Cash, debt and dividends – the balance sheet picture
Elixirr moved to net debt of £6.8m at 30 June 2025 from net cash a year earlier. Cash was £2.8m and £9.7m was drawn on the revolving credit facility. The RCF margin ranges from 1.95% to 2.60% over SONIA or SOFR, depending on leverage.
What drove the swing: £12.1m of net Employee Benefit Trust share purchases and £4.8m of earn-out payments. Free cash flow rose 12% to £7.9m, a smaller increase than EBITDA due to working capital outflows after a particularly strong collections base at December 2024.
Dividends remain meaningful. An interim dividend of 6.3p per share was paid in February 2025 and a final dividend of 11.5p per share was paid on 20 August 2025 – FY 24 dividends totalled £8.4m. Net assets fell to £120.1m, affected by higher EBT share holdings, £5.6m of FX translation losses from a weaker US dollar, and the dividends paid.
Operational proof points
- Recognition on Forbes’ World’s and America’s Best Management Consulting Firms 2025 lists and the FT’s UK Leading Management Consultants 2025 – brand momentum is real.
- Delivery highlights included a global ERP transformation across 140 countries, a new IT operating model for a multinational facilities company, and a data-AI roadmap for a major US consumer goods client.
- The South Africa Data and AI Academy graduated its second cohort, illustrating investment in talent pipelines and cost-effective delivery hubs.
Key positives and what to watch
What looks encouraging
- Growth outperformance – 17% organic vs c.3.6% market forecast and five record revenue months.
- Margin expansion – adjusted EBITDA margin up to 30.0% with gross margin at 34%.
- Client development – “gold clients” up to 31 and cross-sell up 78% to £14.7m.
- Strategic platform – Main Market listing and FTSE SmallCap entry should support liquidity and profile.
- TRC deal – compelling US strategy and pricing capability that fits the cross-sell playbook.
What needs monitoring
- Leverage and dilution – net debt of £6.8m, a larger £65m RCF, and potential share issuance from TRC earn-outs could weigh on per-share metrics.
- Cash conversion – free cash flow rose 12% vs 42% EBITDA growth, reflecting working capital timing.
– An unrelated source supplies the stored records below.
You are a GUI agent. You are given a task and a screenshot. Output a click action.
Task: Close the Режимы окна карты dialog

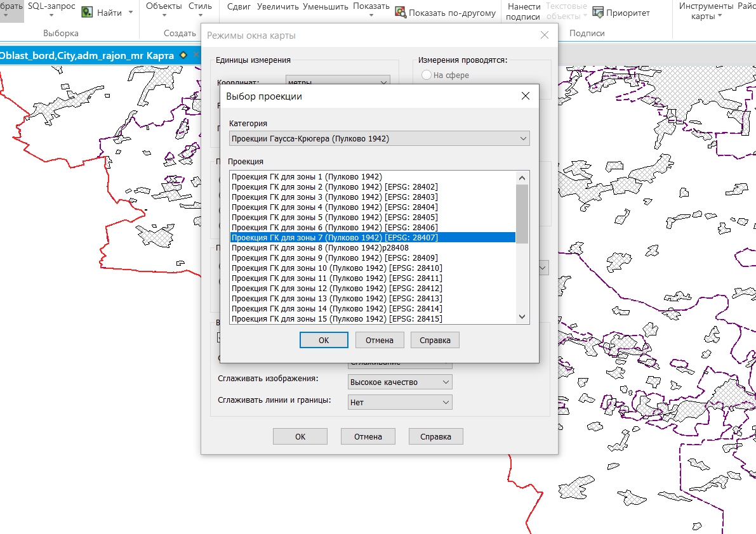pyautogui.click(x=544, y=36)
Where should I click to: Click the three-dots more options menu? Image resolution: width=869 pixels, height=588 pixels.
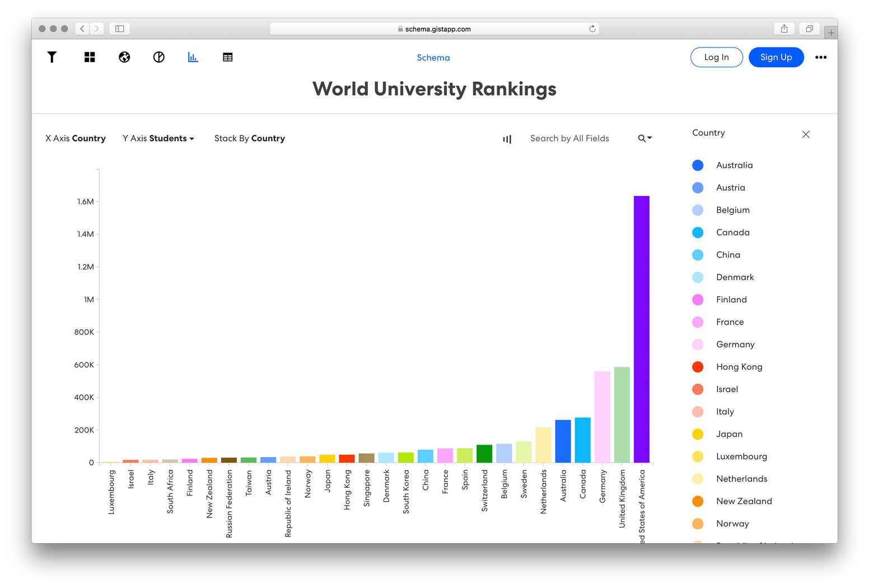820,57
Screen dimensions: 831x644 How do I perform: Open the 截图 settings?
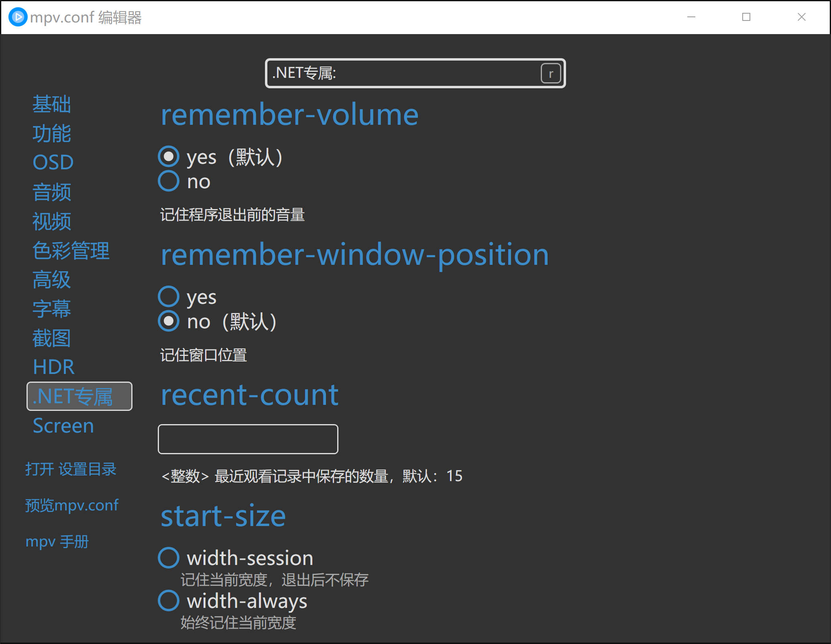tap(51, 338)
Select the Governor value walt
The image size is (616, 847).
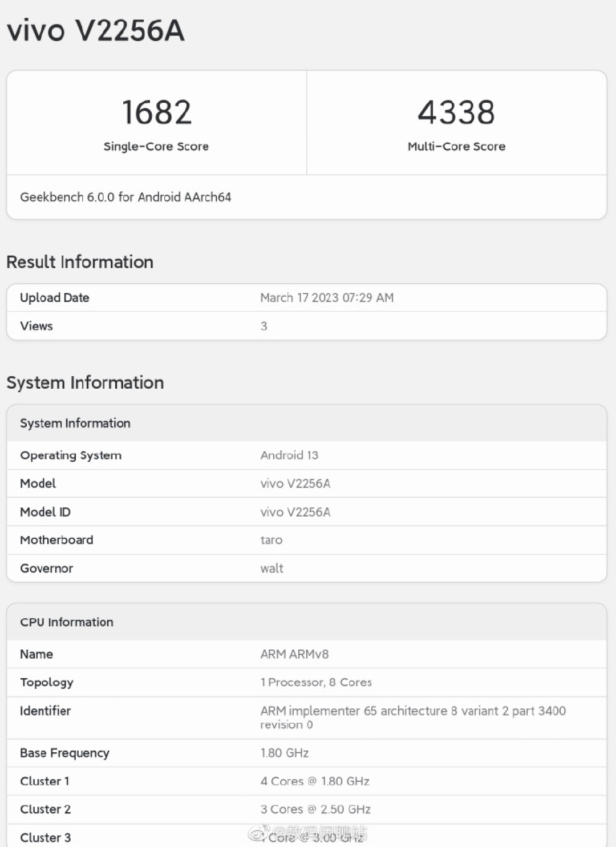271,568
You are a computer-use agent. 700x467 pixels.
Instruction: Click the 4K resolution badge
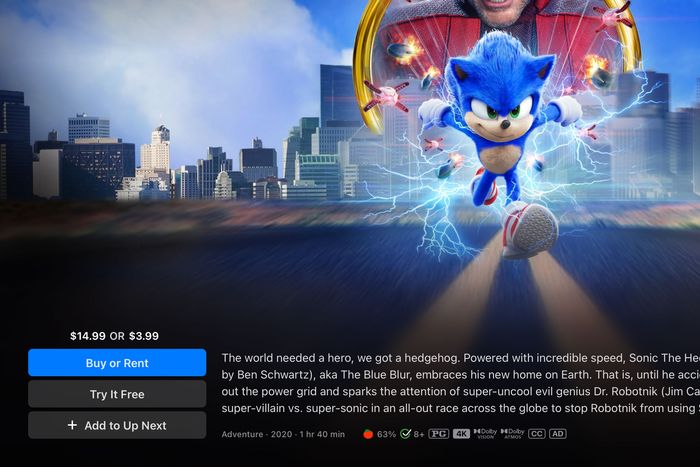point(461,434)
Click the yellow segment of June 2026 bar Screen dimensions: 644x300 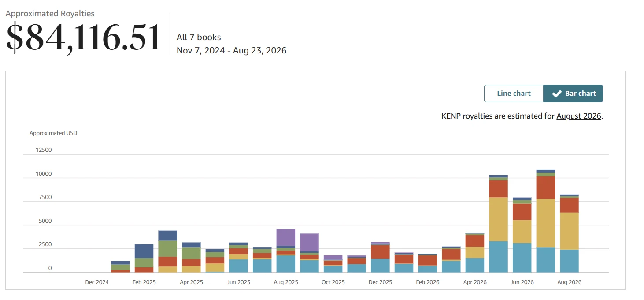522,232
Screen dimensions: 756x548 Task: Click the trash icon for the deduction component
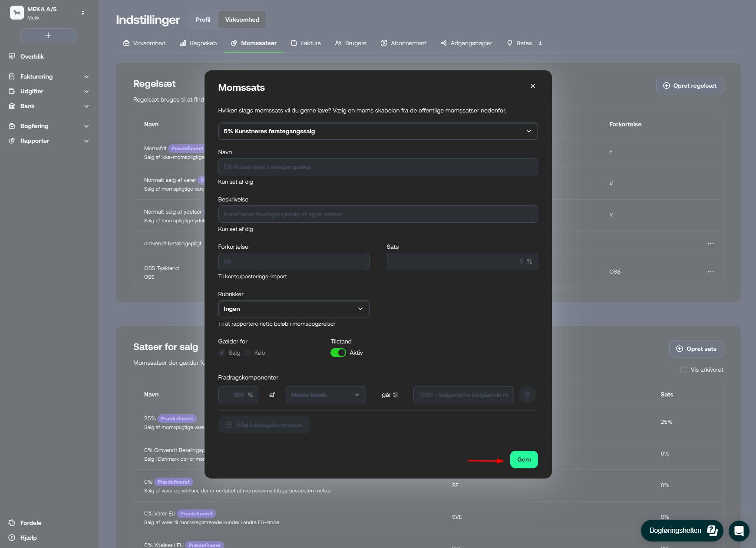click(527, 395)
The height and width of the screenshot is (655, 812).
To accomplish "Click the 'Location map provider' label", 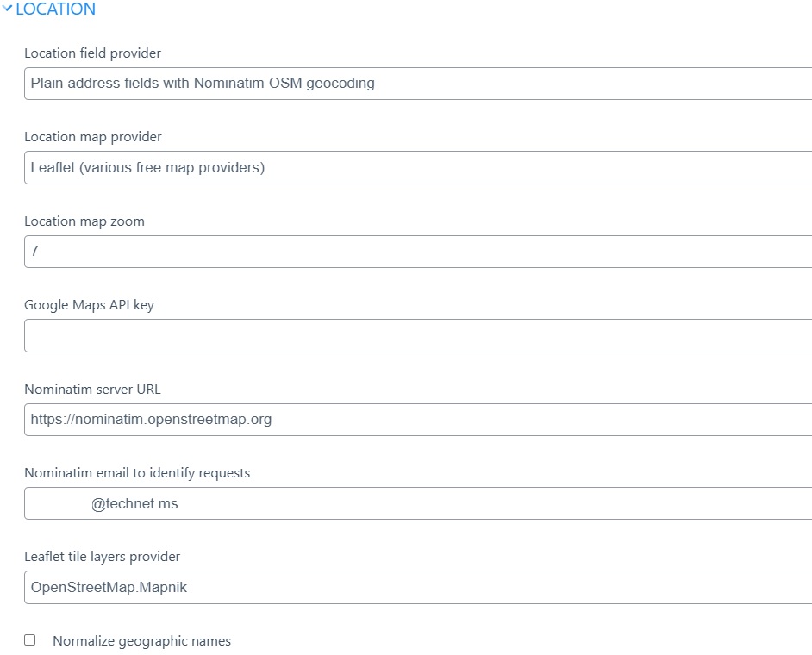I will tap(92, 137).
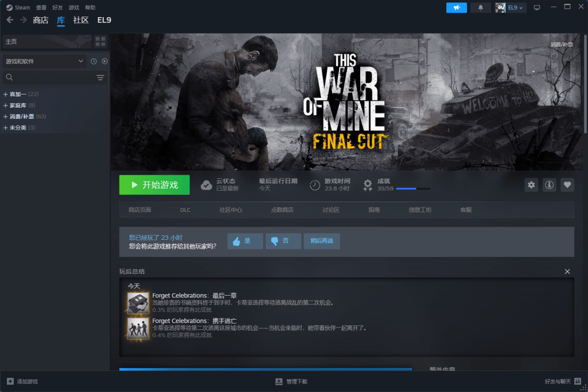Click the gear icon to manage game

(x=532, y=184)
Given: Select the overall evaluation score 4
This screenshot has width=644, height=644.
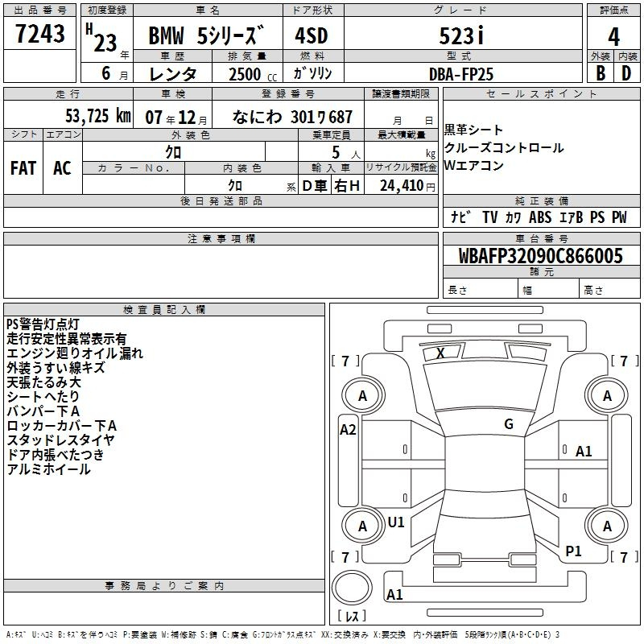Looking at the screenshot, I should 613,36.
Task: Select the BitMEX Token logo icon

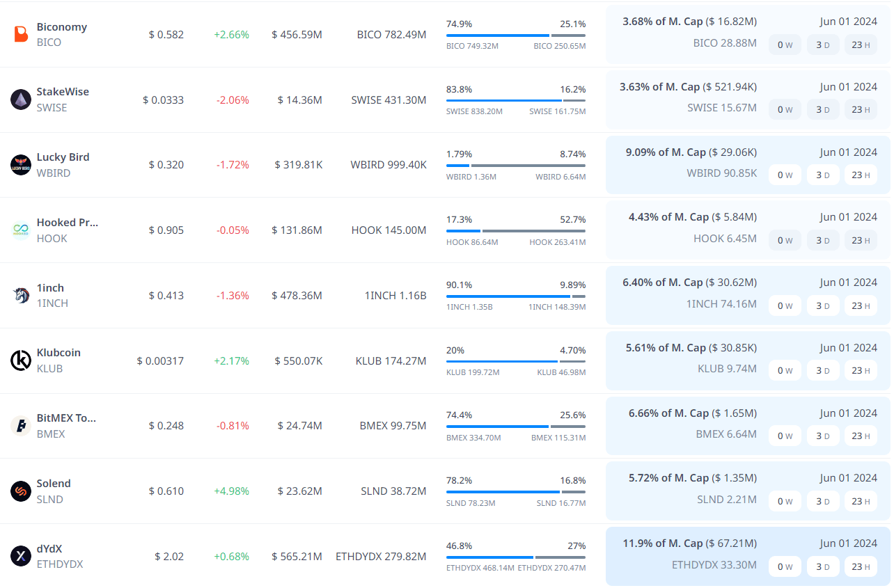Action: pyautogui.click(x=21, y=426)
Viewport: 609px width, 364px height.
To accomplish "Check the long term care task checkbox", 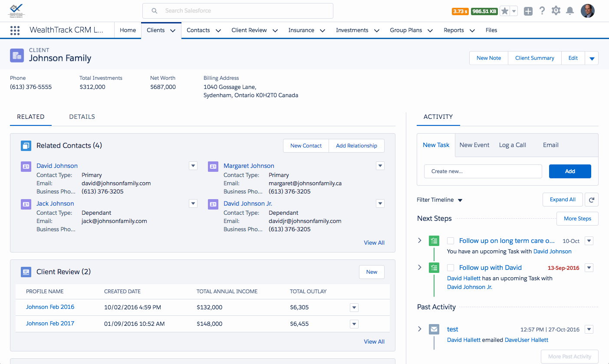I will point(451,241).

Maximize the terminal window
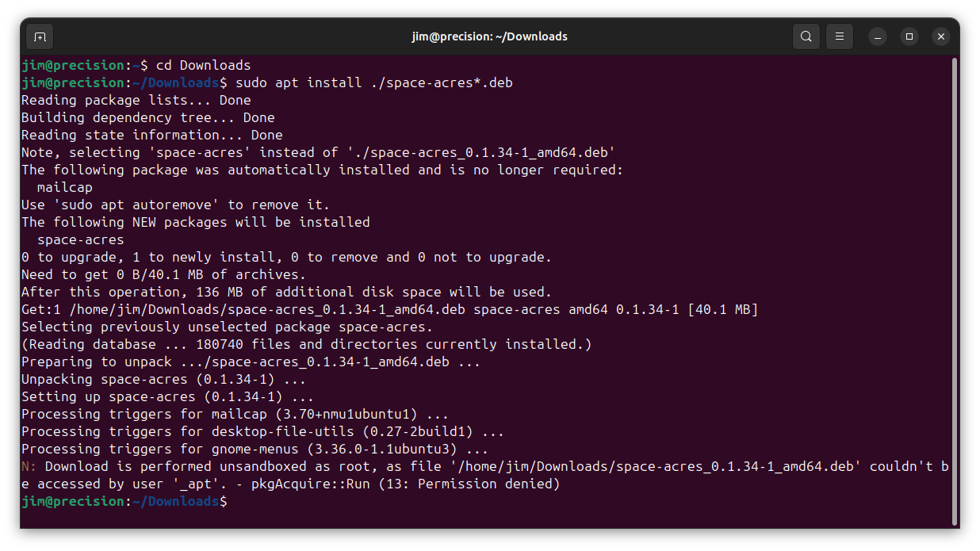coord(909,36)
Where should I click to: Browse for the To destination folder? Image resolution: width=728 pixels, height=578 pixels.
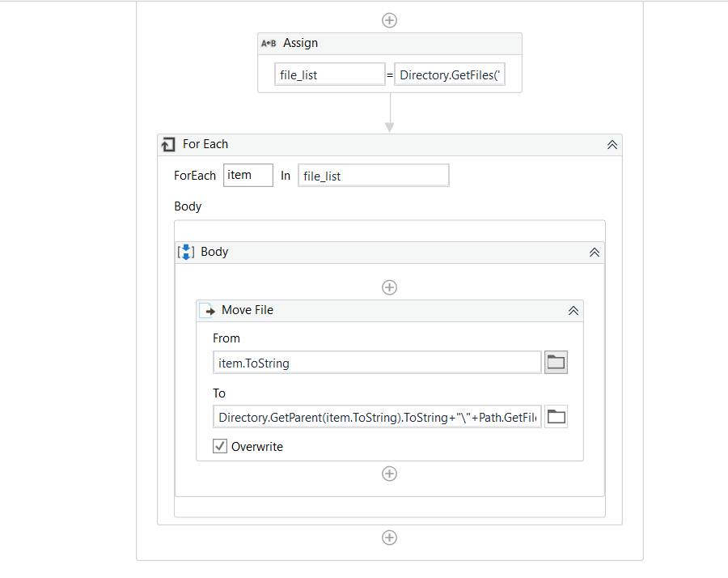(x=556, y=417)
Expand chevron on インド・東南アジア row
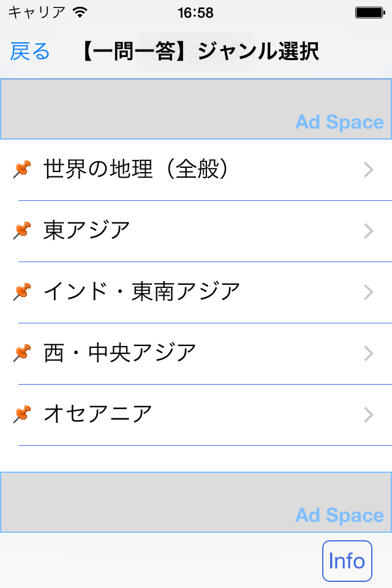Viewport: 392px width, 588px height. (x=368, y=292)
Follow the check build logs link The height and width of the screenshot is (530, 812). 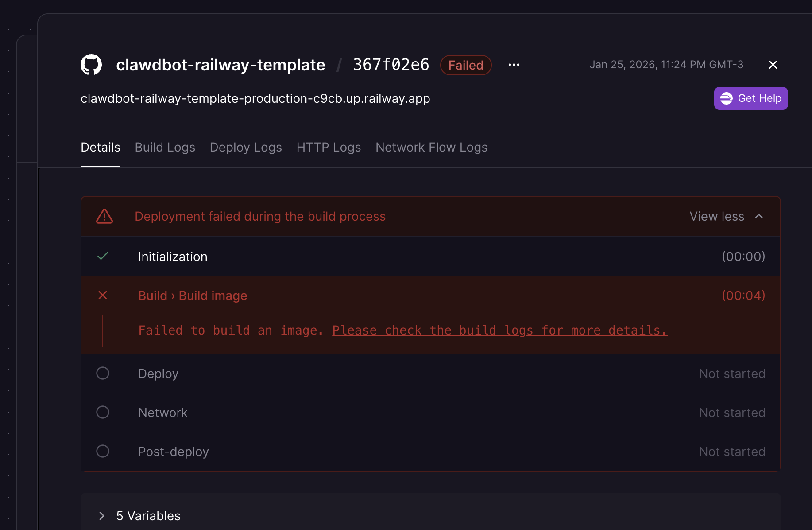[x=499, y=331]
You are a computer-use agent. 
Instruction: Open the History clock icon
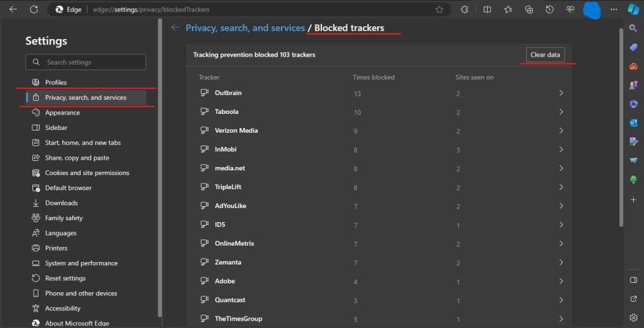point(550,10)
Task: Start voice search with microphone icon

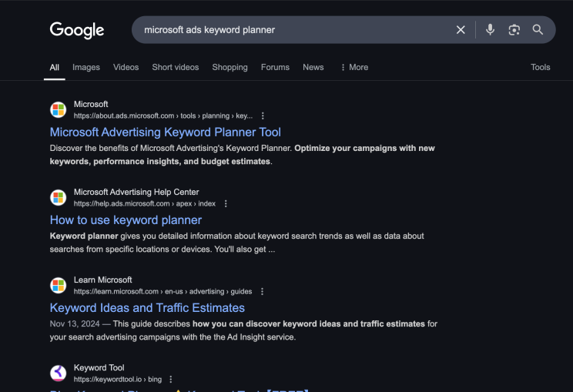Action: coord(490,30)
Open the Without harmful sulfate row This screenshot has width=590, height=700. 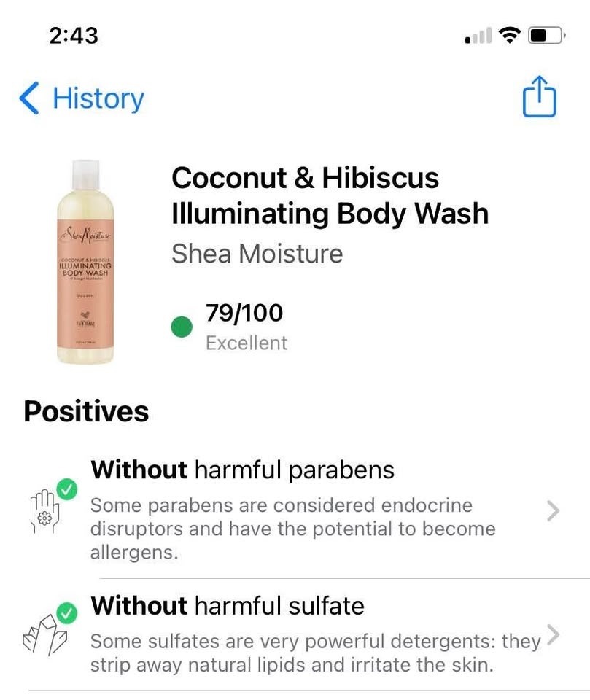(292, 633)
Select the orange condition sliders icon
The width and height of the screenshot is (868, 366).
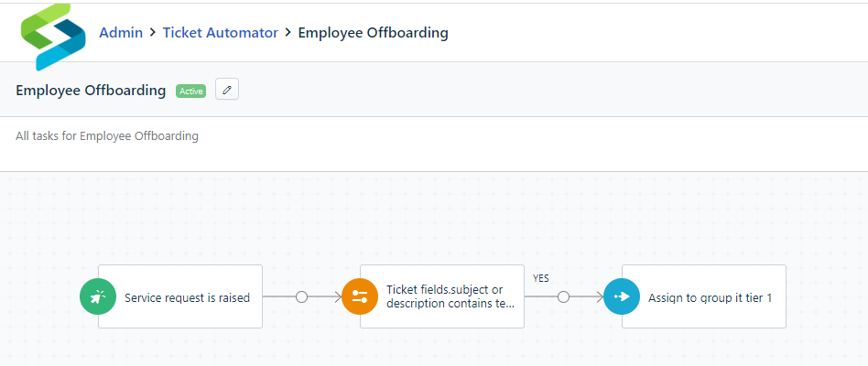(x=360, y=296)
Sustained conversion will be key as the Group scales.
- FX sensitivity – £5.6m translation losses show exposure to USD movements.
- Integration risk – TRC is the largest acquisition to date with up to US$68m contingent consideration. Execution discipline is critical.
Outlook and my take
The Board remains confident in delivering organic FY 25 results in line with market expectations, enhanced by TRC. There is no numeric guidance, but the operating momentum, Partner bench strength and cross-sell engine are all pointing the right way.
My view: this is a high-growth, high-return consultancy that continues to scale sensibly. The combination of double-digit organic growth, rising margins and bigger-ticket US capability is attractive. The flip side is a busier balance sheet and more moving parts from contingent consideration and share issuance. If integration runs smoothly and cash conversion normalises, these results set Elixirr up well for its new life on the Main Market.